They put up with it for two or three months and then move on, probably because they are completely disillusioned with journalism.
Hoosier X: Speaking as an ex-20-year-old, I’d suggest you’re giving the jock desk too much credit. The women most likely move on disillusioned not in journalism, but in dumbass sports reporters.
I’m just so glad these children were here to hear this speech. Not only was it authentic frontier gibberish, but it displayed a courage rarely seen in this day and age.
Frontier gibberish is indeed a dying language.
FTR, “He Hit Me (It Felt Like A Kiss)” was written by a woman, Carole King.
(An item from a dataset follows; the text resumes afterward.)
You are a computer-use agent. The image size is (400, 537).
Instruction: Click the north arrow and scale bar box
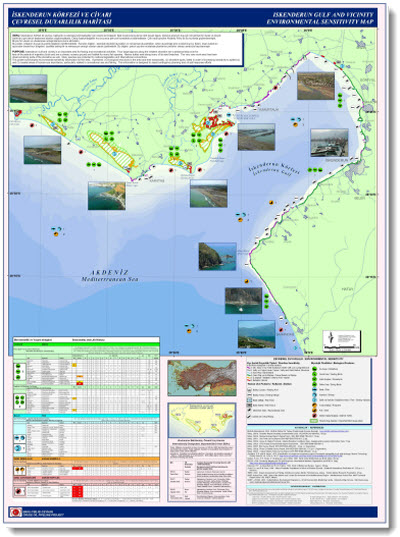pos(341,341)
It wasn’t intended to celebrate domestic violence, more to show how women rationalize it to themselves.
lyrics
Dan Riehl in 30 – er, fuck it – 15 years.
Think about it.
My favorite country song to karaoke when drunk is “I’m Not Lisa” by Jessi Colter
I’m not Lisa, my name is Pablo
Lisa left you years ago
My eyes are not blue
But mine won’t leave you
‘Til the sunlight has touched your face
She was your morning light
Her smile told of no night
Your love for her grew
With each rising sun
And then one winter day
His hand led hers away
She left you here drowning in your tears, here
Where you’ve stayed for years
Crying Lisa, Lisa
I’m not Lisa, my name is Pablo
Lisa left you years ago
My eyes are not blue
But mine won’t leave you
‘Til the sunlight shines through your face
I’m not Lisa
Yeah it’s really horrible, but i like the gender bending aspect of it.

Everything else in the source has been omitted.